[HN Gopher] Service mesh use cases (2020)
       ___________________________________________________________________
        
       Service mesh use cases (2020)
        
       Author : biggestlou
       Score  : 121 points
       Date   : 2023-02-09 23:38 UTC (1 days ago)
        
 (HTM) web link (lucperkins.dev)
 (TXT) w3m dump (lucperkins.dev)
        
       | gillh wrote:
       | Service meshes make it easier to roll out advanced load
       | management/reliability features such as prioritized load
       | shedding, which would otherwise need to be implemented within
       | each language/framework.
       | 
       | For instance, Aperture[0] open-source flow control system is
       | built on service meshes.
       | 
       | [0]: https://github.com/fluxninja/aperture
       | 
       | [1]: https://docs.fluxninja.com
        
       | 4pkjai wrote:
       | I really did not enjoy dealing with our service mesh at the last
       | place I worked.
        
         | jspdown wrote:
         | Out of curiosity, was it something built internally? Or were
         | you relying on a public solution?
        
       | jpdb wrote:
       | I just wrote something extremely similar, but it's only internal
       | right now.
       | 
       | I personally find that the service mesh value-prop is hard to
       | justify for a serverless stack (mostly Cloud Run, but AWS Lambda
       | too probably), and in situations where your services are mostly
       | all in the same language and you can bake the features into
       | libraries that are much easier to import.
       | 
       | Observability is a great example of this.

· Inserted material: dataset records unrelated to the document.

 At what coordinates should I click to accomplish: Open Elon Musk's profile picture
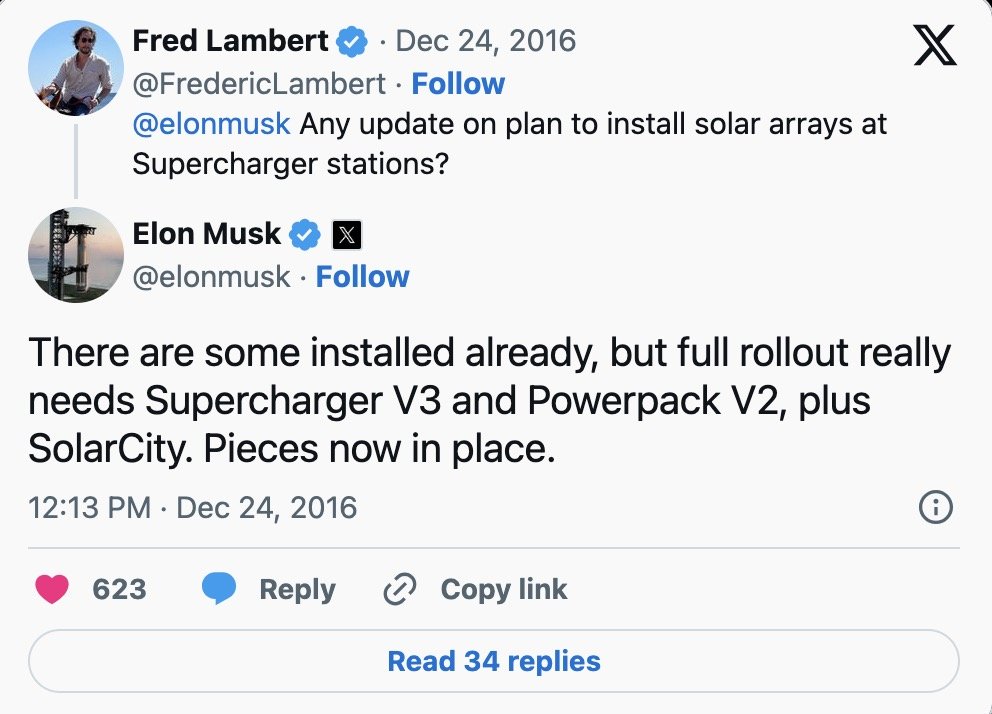click(76, 255)
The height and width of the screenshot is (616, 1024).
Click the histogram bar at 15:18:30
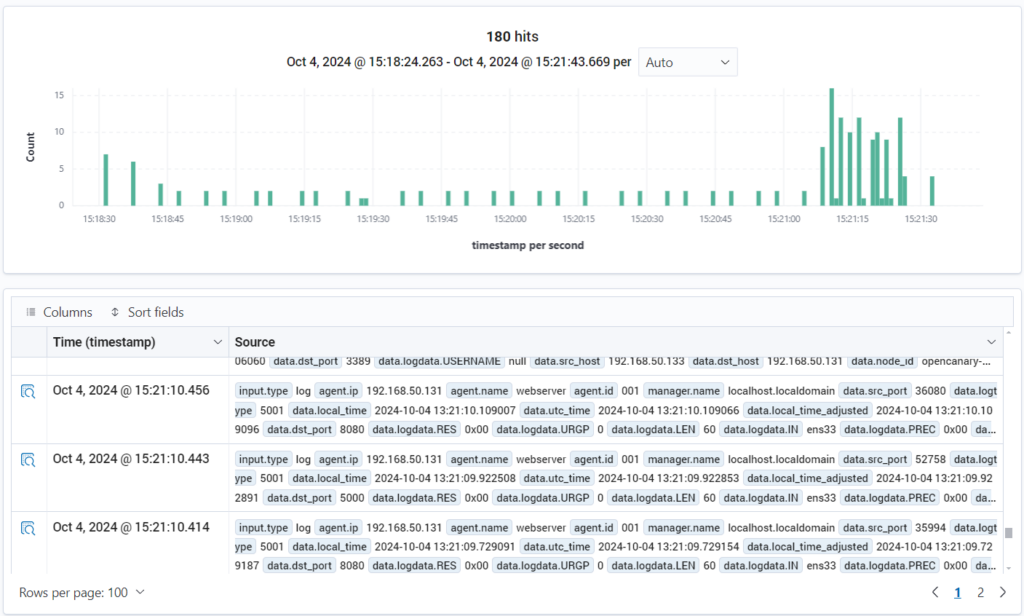tap(105, 180)
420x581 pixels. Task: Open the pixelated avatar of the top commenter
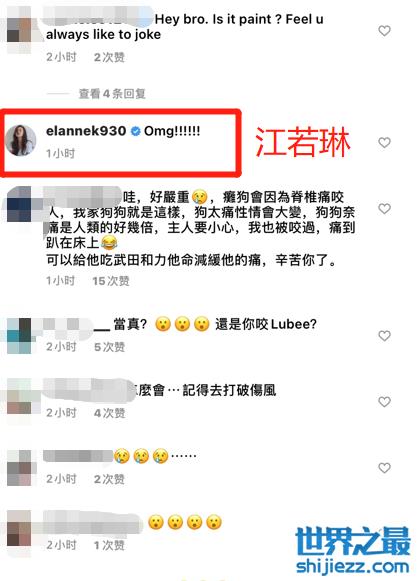pyautogui.click(x=20, y=30)
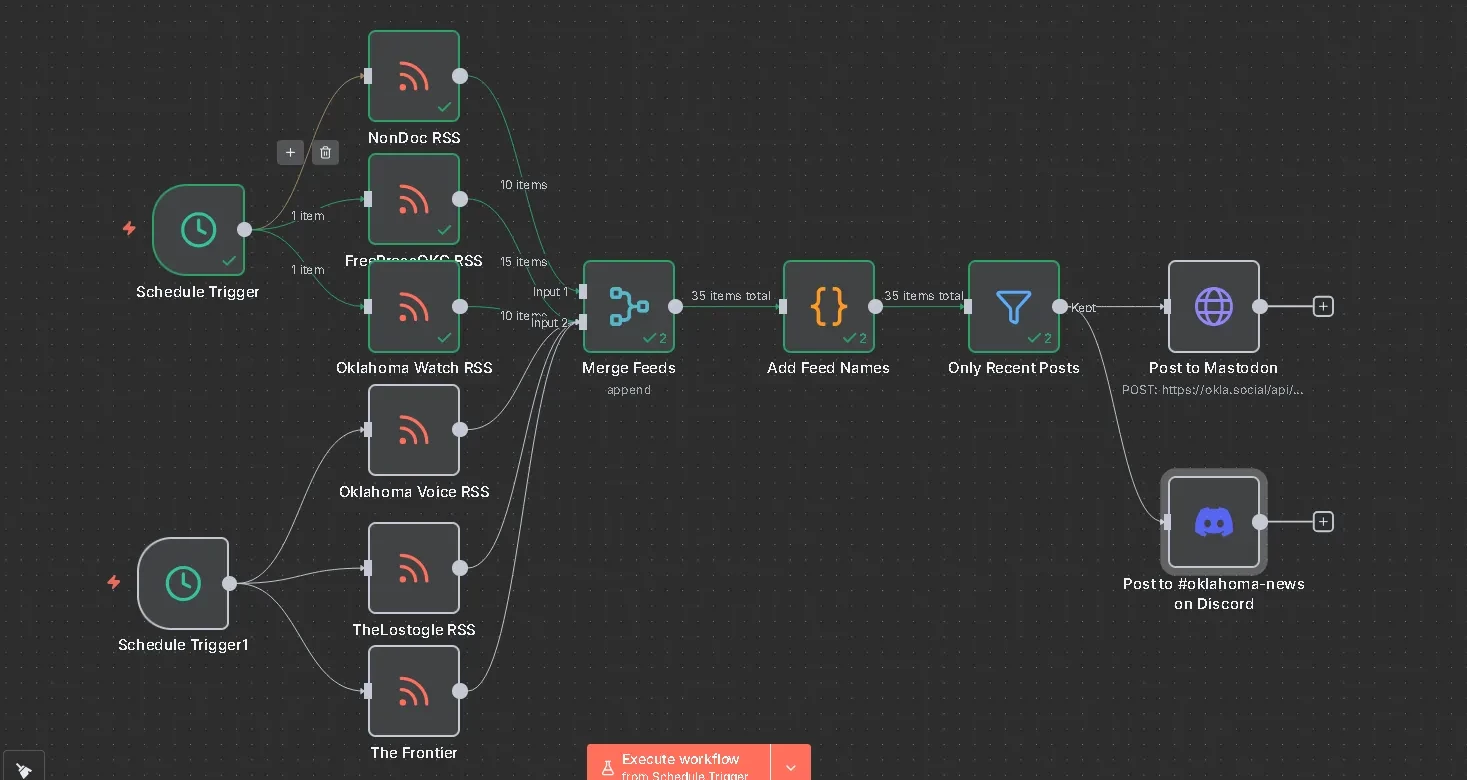Click The Frontier RSS node
The height and width of the screenshot is (780, 1467).
click(413, 691)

In serverless-land,
       | you're already getting the standard HTTP metrics (ex request
       | count, response codes, latency, etc), tracing, and standard HTTP
       | request logging "for free."
        
         | davewritescode wrote:
         | > I personally find that the service mesh value-prop is hard to
         | justify for a serverless stack (mostly Cloud Run, but AWS
         | Lambda too probably), and in situations where your services are
         | mostly all in the same language and you can bake the features
         | into libraries that are much easier to import.
         | 
         | If you're running server less you already have 90% of what
         | you'd get from a service mesh.
         | 
         | I will tell you that having seen what happens in big companies,
         | baking distributed concerns into libraries always ends in
         | disaster long after you're gone.
         | 
         | When you have a piece of code deployed in 200 separate apps,
         | every change requires tons of project management.
        
       | NovemberWhiskey wrote:
       | Now imagine you have something that has the complexity and change
       | volume of a distributed control plane bringing together load-
       | balancing, service advertisement, public key infrastructure, and
       | software defined networking, and then try to imagine running it
       | at the same reliability as your DNS.
       | 
       | Also: proxies, proxies everywhere, as far as the eye can see.
        
         | darkwater wrote:
         | This is the production ready part that people will usually
         | discover later on their own skin...
        
         | zidad wrote:
         | And in addition to that, all of those immediately becoming the
         | same centralized single point of failure. What could possibly
         | go wrong (on high load)? ;p
        
           | jspdown wrote:
           | In most implementations this is not the case. Service Meshes
           | tend to either follow a sidecar or a DaemonSet approach. You
           | don't have a single proxy, people usually complain about the
           | exact opposite.
        
       | samsquire wrote:
       | Thanks for this.
       | 
       | I have never deployed a service mesh or used one but I am
       | designing something similar at the code layer. It is designed to
       | route between server components. That is, at the architecture
       | between threads in a multithreaded system.
       | 
       | The problem I want to solve is that I want architecture to be
       | trivially easy to change with minimal _code_ changes. This is the
       | promise and allure of enterprise service buses and messaging
       | queues and probably Spring.
       | 
       | I have managed RabbitMQ and I didn't enjoy it.
       | 
       | If I want a system that can scale up and down and that multiples
       | of any system object can be introduced or removed without drastic
       | rewrites.
       | 
       | I would like to decouple bottleneck from code and turn it into
       | runtime configuration.
       | 
       | My understanding of things such as Traefik and istio is that they
       | are frustrating to set up.
       | 
       | Specifically I am working on designing interthread communication
       | patterns for multithreaded software.
       | 
       | How do you design an architecture that is easy to change, scales
       | and is flexible?
       | 
       | I am thinking of a message routing definition format that is
       | extremely flexible and allows any topology to be created.
       | 
       | https://github.com/samsquire/ideas4#526-multiplexing-setting...
       | 
       | I think there is application of the same pattern to the network
       | layer too.
       | 
       | Each communication event has associated with it an environment of
       | keyvalues that look similar to this:                 petsserver1
       | container1       thread3       socket5       user563
       | ingestionthread1
       | 
       | These can be used to route to keyspace ranges (such as particular
       | users to tenant shards or load balance) to other components. For
       | example users1-1000 are handled by petsserver1 and socket5 is
       | associated with thread3.
       | 
       | In other words: changing the RabbitMQ routing settings doesn't
       | change the architecture of your software. You need to change the
       | architecture of the software to match the routing configuration.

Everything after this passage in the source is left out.